業種・業態別の上場審査のポイント

IPO準備をする流れは、どのような業界・業種に区別ありませんが、審査ポイントは大きく異なります。

業種・業態などで審査ポイントが変わる
  1. 製造業VS非製造業
  2. 自社工場で生産する会社VSファブレス企業
  3. 生産財を販売する会社VS消費財を販売する会社
  4. 多店舗経営をする会社VS集中型の経営をする会社
  5. 少人数運営体制による会社VS多くの社員を雇用している会社
  6. 子会社を保有している会社VS子会社を保有していない会社
  7. 多くの在庫を有する会社VS在庫を保有しない会社
  8. 研究開発型の会社VS研究開発を要しない会社
  9. 同族企業VS非同族企業など

東証が出版している新規上場ガイドブックには、次のようなことが書かれています。

新規上場ガイドブック市場第一部編、市場第二部・JASDAQ編
行政等による許可、認可、免許、登録を必要とする業態

企業グループの主要な事業活動が、行政等による許可、認可、免許、登録を必要とする業態である場合には、それらが取り消されると事業活動が立ち行かなくなることが考えられます。
したがって、そのような観点から、当該許認可等が更新できなくなる要因が発生していないことを確認します。

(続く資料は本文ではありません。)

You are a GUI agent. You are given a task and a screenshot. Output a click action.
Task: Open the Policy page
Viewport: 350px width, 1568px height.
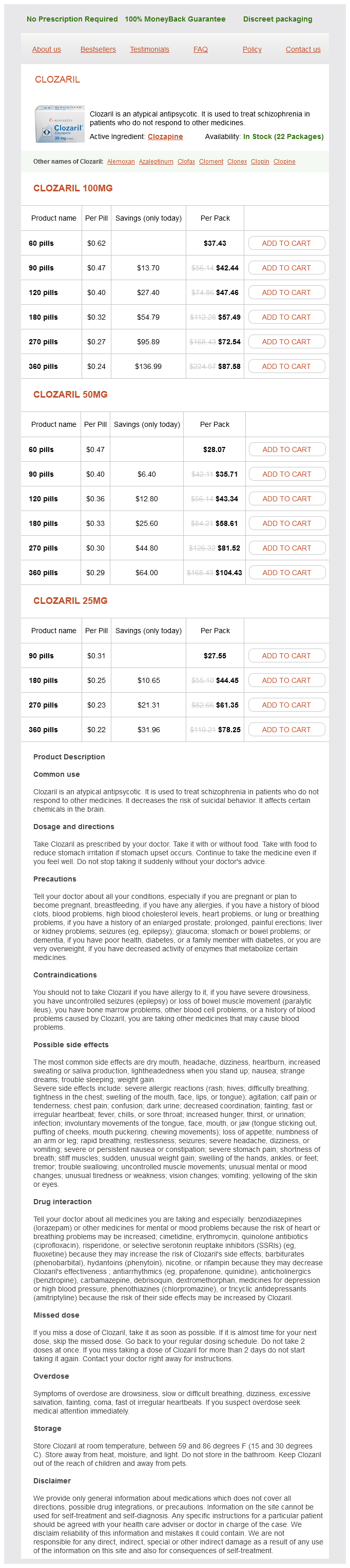tap(252, 49)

特定の取引先との販売代理店契約又は生産委託契約に大きく依存する業態

企業グループの主要な事業活動が、特定の取引先との販売代理店契約又は生産委託契約に大きく依存する業態である場合には、それらが取り消されると事業活動が立ち行かなくなることが考えられます。
したがって、そのような観点から、当該許認可等が更新できなくなる要因が発生していないことを確認します。

多店舗展開の業態

仮に経常黒字であったとしても、多店舗展開の業態で毎期店舗撤退にかかる損失が発生する場合や、訴訟結果により賠償金を継続的に支払う必要がある場合など、継続的な特別損失の発生が見込まれる場合は、経常利益のみならず、当該損失の影響を踏まえた判断を行います。

IPOAtoZでは、IPOの事例を通じて、業種・業態別の上場審査のポイントについて説明している記事があります。

こちらになります。ぜひご参考ください。

今後は事例を通じて、どんどん増やしていくつもりです。

上場審査とコンプライアンス

上場審査のポイントは、審査直前に起こった社会的問題や不祥事、法令諸規則によっても変化します。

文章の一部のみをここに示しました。